*** DOCUMENT SEGMENT ***
So, a mating season is a period of time in which breeding primarily occurs. This is often related to the female estrous cycle. A female animal in heat changes both physiologically and behaviorally, making her more sexually active during that time, and pianotrumpet is right that many animals have this, including wolves, snakes, bears, hobbits, and so on. 

Quick warning, if it wasn't already obvious, we're going to be talking a little bit about sex in this video. Let's get started - if you're allowed. 

(0:34) Theme Song!

(0:42) Women don't have an estrous cycle, though, they have a menstrual cycle. During the estrous cycle, if a mammal doesn't conceive, she re-absorbs the endometrial lining, a mucus membrane in the uterus.

On the other hand, women shed a lot of endometrial lining during the menstrual cycle. The other main difference between the menstrual cycle and the estrous cycle is that women are sexually active throughout their menstrual cycle, and as I mentioned at the beginning of this video, mammals who have an estrous cycle tend to only be sexually active when they're in heat. I've never said "estrous cycle" so much in my life.

So why do humans have a menstrual cycle rather than an estrous cycle? Well, we don't really know. One theory is that women evolved to shed their endometrial lining to protect the uterus from dangerous pathogens.

As we all know, there is more endometrial lining in humans than other mammals. So, another theory is that the thick lining has evolved to protect the mother from the embryo that's stealing too many of the mother's resources, or making its way too deep into the uterine wall. We're just not sure.
*** End of DOCUMENT SEGMENT ***
*** INFORMATION PROVIDED ***
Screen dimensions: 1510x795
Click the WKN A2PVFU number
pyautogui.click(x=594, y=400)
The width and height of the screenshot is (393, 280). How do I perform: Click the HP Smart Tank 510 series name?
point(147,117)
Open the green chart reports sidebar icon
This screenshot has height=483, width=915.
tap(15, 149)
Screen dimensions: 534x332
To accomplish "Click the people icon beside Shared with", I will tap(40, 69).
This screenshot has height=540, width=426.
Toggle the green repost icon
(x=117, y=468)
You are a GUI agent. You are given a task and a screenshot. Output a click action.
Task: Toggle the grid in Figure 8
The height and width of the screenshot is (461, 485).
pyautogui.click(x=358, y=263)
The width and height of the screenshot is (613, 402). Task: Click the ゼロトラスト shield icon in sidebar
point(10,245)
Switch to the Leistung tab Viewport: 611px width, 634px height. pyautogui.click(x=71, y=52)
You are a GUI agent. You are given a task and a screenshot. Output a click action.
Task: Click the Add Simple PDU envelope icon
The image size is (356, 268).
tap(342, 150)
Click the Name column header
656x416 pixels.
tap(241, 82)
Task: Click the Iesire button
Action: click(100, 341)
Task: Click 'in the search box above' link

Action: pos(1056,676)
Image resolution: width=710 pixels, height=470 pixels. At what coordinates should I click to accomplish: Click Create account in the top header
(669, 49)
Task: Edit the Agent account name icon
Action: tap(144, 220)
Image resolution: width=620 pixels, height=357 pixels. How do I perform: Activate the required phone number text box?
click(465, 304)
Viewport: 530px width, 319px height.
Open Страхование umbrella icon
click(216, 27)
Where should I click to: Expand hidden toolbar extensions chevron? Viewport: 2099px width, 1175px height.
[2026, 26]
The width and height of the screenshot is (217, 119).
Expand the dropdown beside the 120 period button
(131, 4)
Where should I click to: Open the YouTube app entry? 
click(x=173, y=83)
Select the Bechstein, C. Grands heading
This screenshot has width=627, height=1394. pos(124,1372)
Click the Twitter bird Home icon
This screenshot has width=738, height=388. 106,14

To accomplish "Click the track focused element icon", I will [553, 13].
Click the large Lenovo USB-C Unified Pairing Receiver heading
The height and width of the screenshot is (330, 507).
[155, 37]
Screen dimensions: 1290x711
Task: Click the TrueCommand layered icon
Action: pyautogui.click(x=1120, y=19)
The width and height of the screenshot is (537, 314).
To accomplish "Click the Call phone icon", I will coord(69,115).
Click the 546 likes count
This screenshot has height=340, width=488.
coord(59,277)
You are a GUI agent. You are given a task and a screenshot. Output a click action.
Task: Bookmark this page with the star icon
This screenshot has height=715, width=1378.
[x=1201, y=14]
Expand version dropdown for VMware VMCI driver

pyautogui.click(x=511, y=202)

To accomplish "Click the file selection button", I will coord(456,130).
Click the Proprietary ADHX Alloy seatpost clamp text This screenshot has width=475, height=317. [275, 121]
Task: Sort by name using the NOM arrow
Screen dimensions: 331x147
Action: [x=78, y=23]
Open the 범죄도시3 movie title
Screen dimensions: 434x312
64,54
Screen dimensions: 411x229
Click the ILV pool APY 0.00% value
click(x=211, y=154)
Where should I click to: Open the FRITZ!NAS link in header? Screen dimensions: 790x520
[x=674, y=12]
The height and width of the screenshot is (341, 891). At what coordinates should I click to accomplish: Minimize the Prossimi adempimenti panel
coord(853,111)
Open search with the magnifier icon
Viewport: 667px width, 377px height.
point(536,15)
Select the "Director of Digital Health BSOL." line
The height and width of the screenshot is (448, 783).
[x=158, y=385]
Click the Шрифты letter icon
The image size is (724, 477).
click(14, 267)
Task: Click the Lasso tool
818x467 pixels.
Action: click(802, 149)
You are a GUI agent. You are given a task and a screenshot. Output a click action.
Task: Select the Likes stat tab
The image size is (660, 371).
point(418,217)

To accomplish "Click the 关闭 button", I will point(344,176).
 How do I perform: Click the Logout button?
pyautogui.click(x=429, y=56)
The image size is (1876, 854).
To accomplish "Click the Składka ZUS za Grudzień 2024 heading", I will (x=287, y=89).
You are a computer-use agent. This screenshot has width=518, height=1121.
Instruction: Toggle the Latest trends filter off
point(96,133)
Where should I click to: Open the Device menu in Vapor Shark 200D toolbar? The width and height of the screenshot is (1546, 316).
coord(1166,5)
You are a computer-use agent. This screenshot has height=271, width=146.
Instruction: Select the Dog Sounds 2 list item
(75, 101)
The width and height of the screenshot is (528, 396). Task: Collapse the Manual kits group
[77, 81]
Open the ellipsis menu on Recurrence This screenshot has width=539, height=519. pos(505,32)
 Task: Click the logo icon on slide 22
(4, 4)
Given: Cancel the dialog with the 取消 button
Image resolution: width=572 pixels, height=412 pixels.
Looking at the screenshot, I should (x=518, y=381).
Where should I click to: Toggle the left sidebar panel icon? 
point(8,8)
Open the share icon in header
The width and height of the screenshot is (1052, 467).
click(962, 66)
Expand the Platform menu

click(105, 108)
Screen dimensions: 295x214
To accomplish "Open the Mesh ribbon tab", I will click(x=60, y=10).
*** End of INFORMATION PROVIDED ***
TASK SET >>
1. In the video transcript on estrous and menstrual cycles, what does a mammal with an estrous cycle do with her endometrial lining if she doesn't conceive?
2. Transcribe the video transcript on estrous and menstrual cycles from "So, a mating" to "if you're allowed.".
3. Continue the video transcript on estrous and menstrual cycles from the point where it stops.

OUTPUTS BY TASK >>
1. She re-absorbs it.

2.
So, a mating season is a period of time in which breeding primarily occurs. This is often related to the female estrous cycle. A female animal in heat changes both physiologically and behaviorally, making her more sexually active during that time, and pianotrumpet is right that many animals have this, including wolves, snakes, bears, hobbits, and so on. 

Quick warning, if it wasn't already obvious, we're going to be talking a little bit about sex in this video. Let's get started - if you're allowed.

3.
All that said, humans in general have seasonal sexual habits. Peak sex times for humans are in June and December. How do we know? Well, a few things make it clear. More children are conceived during summer and winter, more condoms are bought during those times, and more STD's are diagnosed during that time.

Google searches also confirm this. People tend to Google sexual words, dating sites, and pornography domains more during the winter and summer. There's a slight drop off of those types of searches during the spring and fall - so they don't spring up. They kind of fall off. We could have wrote that in - those puns in to this.

Some experts believe that we are affected by a mating season or sex cycles. Others suggest that these times just coincide with vacations and holidays so people are more likely to have sex during those times. I think it's because television is in reruns during those times, so they're bored.